Map → filter → batch scrape:

uv run ~/.claude/skills/firecrawl/scripts/fc.py map https://example.com \
  | jq -r '.links[] | select(contains("/blog/"))' \
  | xargs uv run ~/.claude/skills/firecrawl/scripts/fc.py batch

Search and read top result:

uv run ~/.claude/skills/firecrawl/scripts/fc.py search "firecrawl docs" --scrape --limit 1 \
  | jq -r '.data[0].markdown'

Extract structured data into a variable:

DATA=$(uv run ~/.claude/skills/firecrawl/scripts/fc.py extract https://example.com/pricing \
  --prompt "list all plan names and monthly prices as an array")
echo "$DATA" | jq '.data'

Proxy / bot protection

The --proxy flag is available on scrape, crawl, and batch:

fc scrape <url> --proxy stealth
fc batch <url1> <url2> --proxy stealth
fc crawl <url> --proxy stealth

Tier	Behavior
`basic`	Default — direct request with Firecrawl's built-in headers
`stealth`	Routes through Oxylabs residential proxy. Requires `PROXY_SERVER`, `PROXY_USERNAME`, and `PROXY_PASSWORD` set in the server's `.env` and a `PLAYWRIGHT_MICROSERVICE_URL` pointing to a running Playwright container.

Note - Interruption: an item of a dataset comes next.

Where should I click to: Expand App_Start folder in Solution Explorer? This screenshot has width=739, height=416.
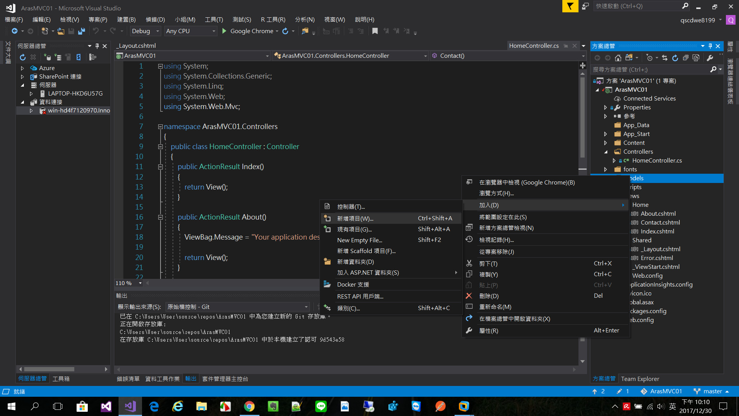[x=605, y=134]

Without the Playwright service, stealth fails with `SCRAPE_RETRY_LIMIT / document_antibot` even on unprotected sites.

Server .env for Oxylabs:

PROXY_SERVER=pr.oxylabs.io:7777
PROXY_USERNAME=customer-YOURNAME   # note: must include "customer-" prefix
PROXY_PASSWORD=yourpassword
PLAYWRIGHT_MICROSERVICE_URL=http://<playwright-host>:<port>

Symptom of needing stealth: pages return "Vercel Security Checkpoint" or similar bot-wall HTML (~105 chars) instead of real content.

Polling behavior

Prerequisites

uv — https://docs.astral.sh/uv/getting-started/installation/
Firecrawl server running at FIRECRAWL_URL (default: http://172.16.0.4:3002)

Infrastructure

Browserless

Browserless is a separate Docker service on caruana, independent of the firecrawl stack.

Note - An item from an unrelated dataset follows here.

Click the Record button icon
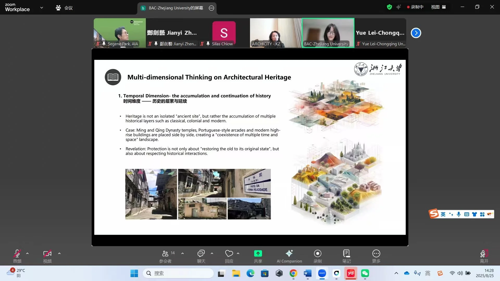The image size is (500, 281). (x=317, y=253)
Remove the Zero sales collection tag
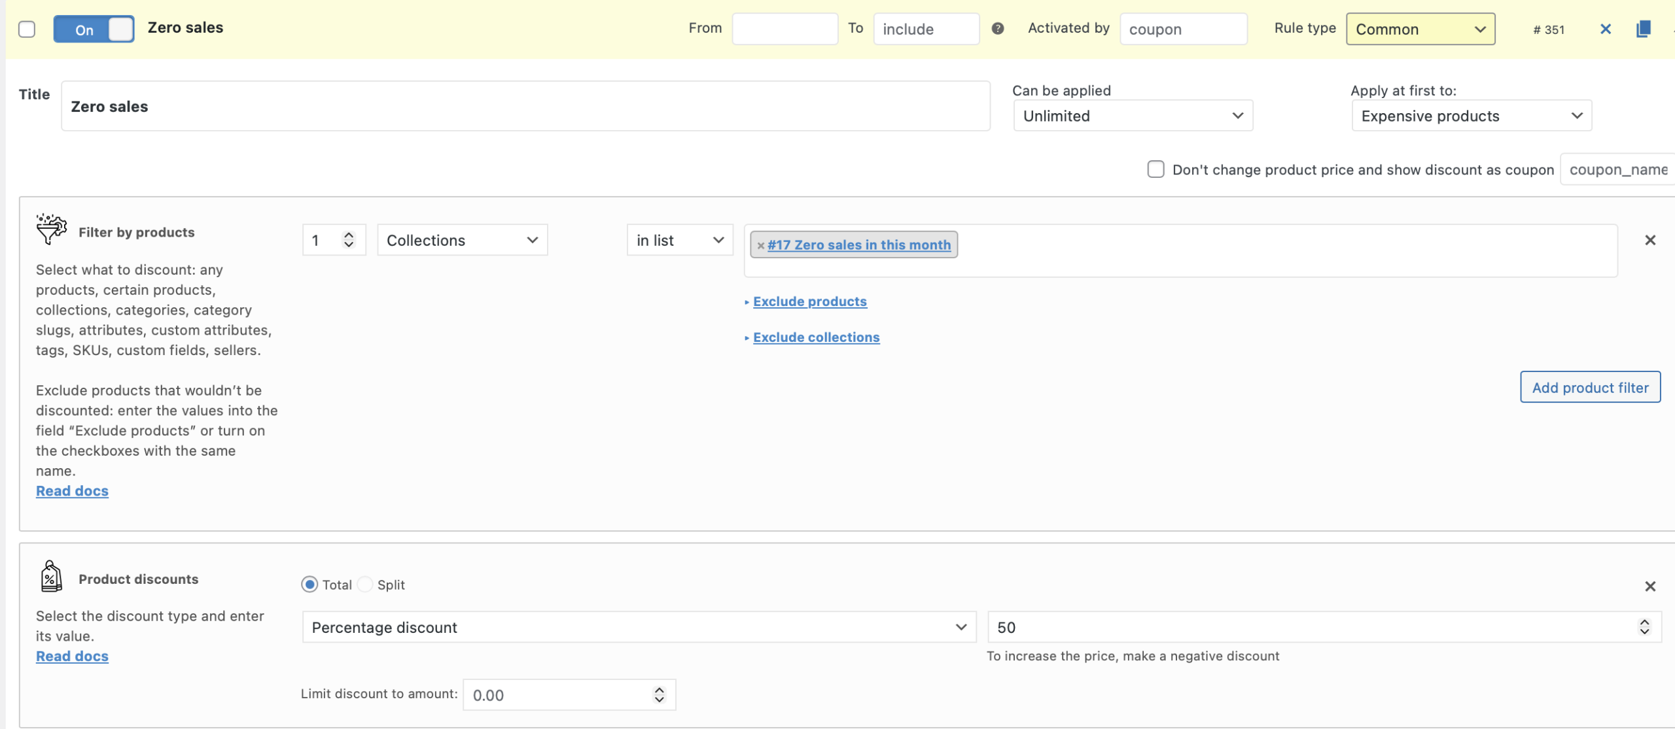This screenshot has height=729, width=1675. [760, 246]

docker-compose: ~/services/browserless/docker-compose.yml Port: 3003 (mapped to internal 3000) Token: headwater

To manage:

ssh caruana "cd ~/services/browserless && docker compose up -d"
ssh caruana "cd ~/services/browserless && docker compose logs -f"
ssh caruana "docker compose -f ~/services/browserless/docker-compose.yml restart"

Health check: curl "http://172.16.0.4:3003/pressure?token=headwater"

Important: Browserless is NOT connected to firecrawl's PLAYWRIGHT_MICROSERVICE_URL. Firecrawl uses its own playwright-service-ts sidecar for that. Browserless is used only by fc playwright.

Self-hosted limitations

scrape, crawl, batch, search, map, and extract all work on this instance (Playwright wired in via Docker Compose).

The following v2 verbs are cloud-only — the CLI commands exist and hit the right endpoints, but the self-hosted server will return 500:

Feature	Blocker	Details
`agent` verb	`EXTRACT_V3_BETA_URL` not set	Proxies to Firecrawl's proprietary cloud extract service (`/internal/extracts`). Not substitutable with a local LLM.
`browser` verb	Supabase not configured	Session lookup (`supabaseGetScrapeById`) requires Supabase to retrieve live browser state by scrapeId.
`scrape --action`	Fire Engine not enabled	`actions[]` requires Firecrawl's proprietary Fire Engine scraping layer (`SCRAPE_ACTIONS_NOT_SUPPORTED`).